RECORDS FOR THE EXERCISE START

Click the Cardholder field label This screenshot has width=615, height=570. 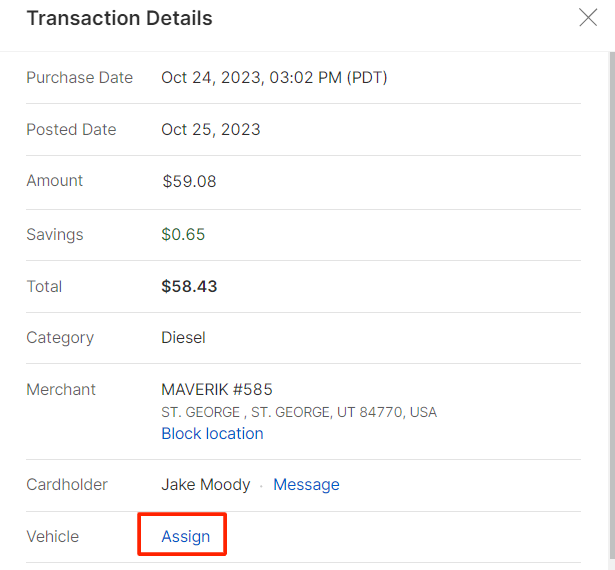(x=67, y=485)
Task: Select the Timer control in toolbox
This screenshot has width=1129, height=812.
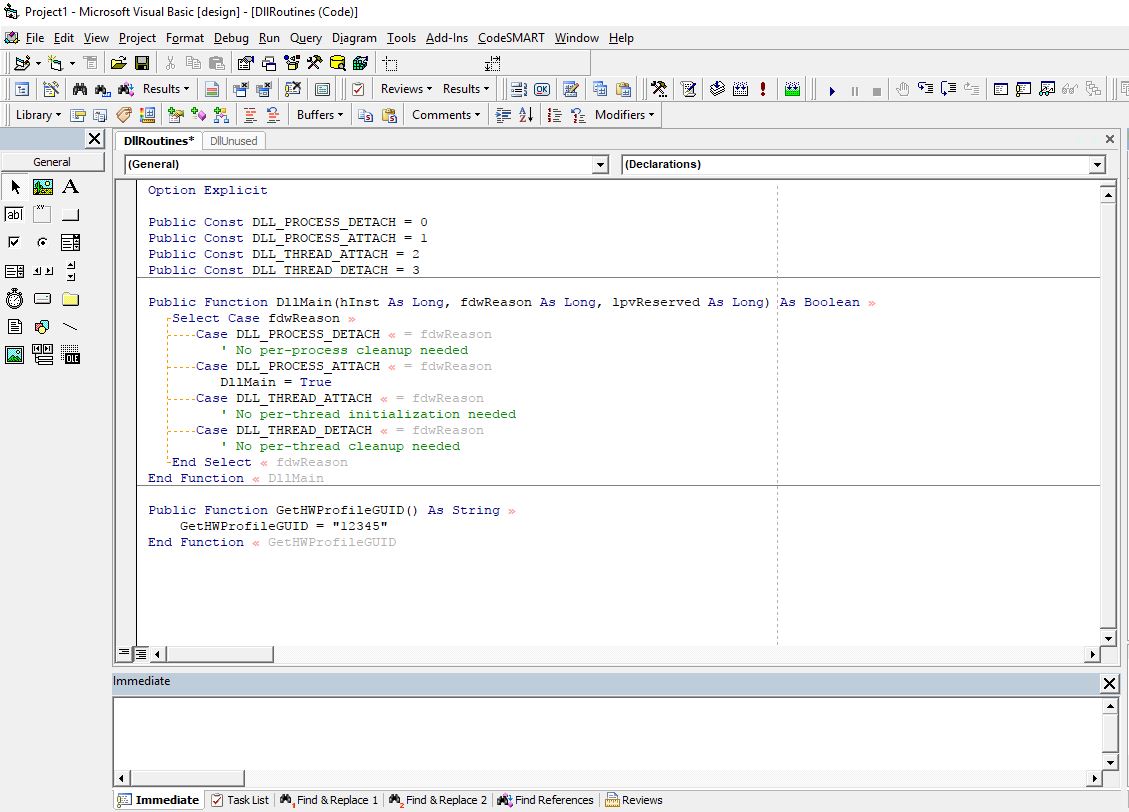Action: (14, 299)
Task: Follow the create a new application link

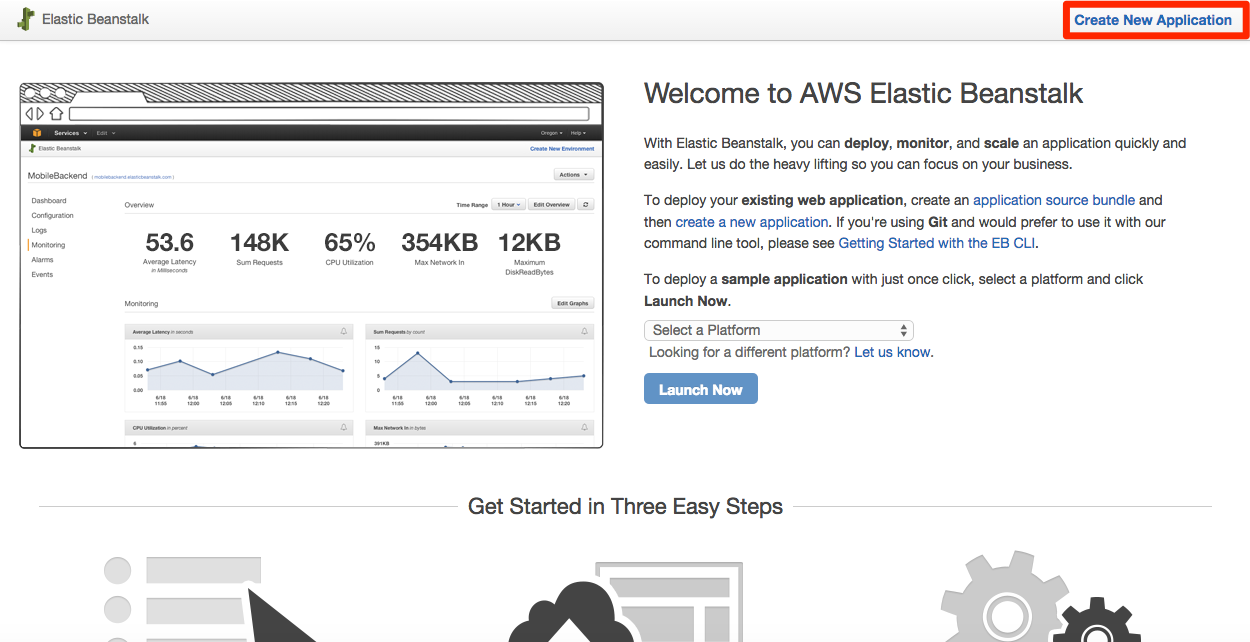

RECORDS FOR THE EXERCISE END

### EXERCISE OBJECTIVE
Only the count is wanted. Count the lines of the data above that include the string "Task".

### FINISHED EXERCISE
2